__DOCUMENT SECTION__:
Changes in your child’s height and weight caused by increases in bone, muscle and fat are the most immediate signs that your child is experiencing a growth spurt. Other signs of a growth spurt include:
- Decrease or increase in appetite.
- Fussiness or emotional outbursts.
- Baby teeth appearing and adult (permanent) teeth replacing baby teeth.
- Sexual development (menstruation, voice change, pubic hair growth).
What causes growth spurts?
Growth spurts are a natural part of your child’s development because their bones and muscles are forming, and the nutrients they eat create fat in their body.
Your child’s genetic composition, or the genes that they inherit from their parents, causes growth spurts. Your child’s genes will determine how tall they will grow and how quickly they will reach their maximum height.
In addition to their genetic makeup, environmental factors can affect your child’s growth, including:
- Diet and nutrition.
- Exposure to negative substances in the water or atmosphere (pollution or lead).
- Abnormal fetal health or pregnancy complications.
Diagnosis and Tests
How are growth spurts diagnosed?
Your child’s healthcare provider will track your baby’s height and weight during wellness checkups using a scale, measuring tape and/or measuring table (stadiometer). Growth charts created by the World Health Organization and Centers for Disease Control and Prevention identify whether or not your child is growing on target according to their peers of the same age.
Since a growth spurt does not cause any health problems, there’s no need to rush to your healthcare provider’s office. Instead, your healthcare provider will track the change in your child’s height and weight at your next wellness visit and let you know if they are following a normal pattern of growth for their age.
Management and Treatment
How do I support my child during their growth spurt?

__COLLECTED DATA__:
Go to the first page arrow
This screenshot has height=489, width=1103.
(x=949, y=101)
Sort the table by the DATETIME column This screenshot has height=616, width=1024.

__STUDY QUESTIONS__:
(A) Rewrite the growth spurt text from "- Baby teeth" to "in their body.", putting "foods" in place of "nutrients".
(B) Write the next part of the growth spurt text, picking up after its final line.
The listing has no connection to the growth spurt text.

__EXERCISE RESPONSES__:
(A)
- Baby teeth appearing and adult (permanent) teeth replacing baby teeth.
- Sexual development (menstruation, voice change, pubic hair growth).
What causes growth spurts?
Growth spurts are a natural part of your child’s development because their bones and muscles are forming, and the foods they eat create fat in their body.

(B)
Babies under one year tend to express their growth spurt through fussiness and periods of increased hunger. For school-age children and adolescents, growth spurts trigger changes in appetite, sleep and behavior, along with physical height and weight changes. During your child’s growth spurt, you can support them by:
- Providing additional meals to satisfy their appetite.
- Encouraging regular bedtimes and positive sleeping habits.
- Being patient with their changing emotions.
Are growth spurts preventable?
No, growth spurts should not be prevented because they are a natural part of your child’s growing process. Your child will experience growth spurts at their own pace when their body designates the appropriate time to increase height and weight until physical maturity.
Outlook / Prognosis
What can I expect if my child has a growth spurt?
Your child’s growth spurt is a short period of time when they undergo physical changes. It could last two to three days or up to one week. Growth spurts in babies tend to be shorter, lasting up to three days, whereas growth spurts in adolescents could last up to a week. You'll notice your child’s behaviors changing, from extreme fussiness to sleeping and eating changes. Make sure you adapt your child’s routine to meet their needs as they progress through growth spurts by providing additional feedings or encouraging nap times throughout the day.
When should I see my healthcare provider?
Growth spurts are shorter for young children and a bit longer for adolescents, but typically don’t last longer than one week. If your child becomes fussy or expresses discomfort that is difficult to ease for more than a week, but doesn’t show signs of illness, then contact their healthcare provider.
What questions should I ask my doctor?
- Is my child meeting growth expectations for their age?
- If my child complains of pain in their arms and legs, does that relate to their growth spurt?
- If my child doesn’t reach their growth milestones at the same time as their peers, is it a sign of a developmental delay?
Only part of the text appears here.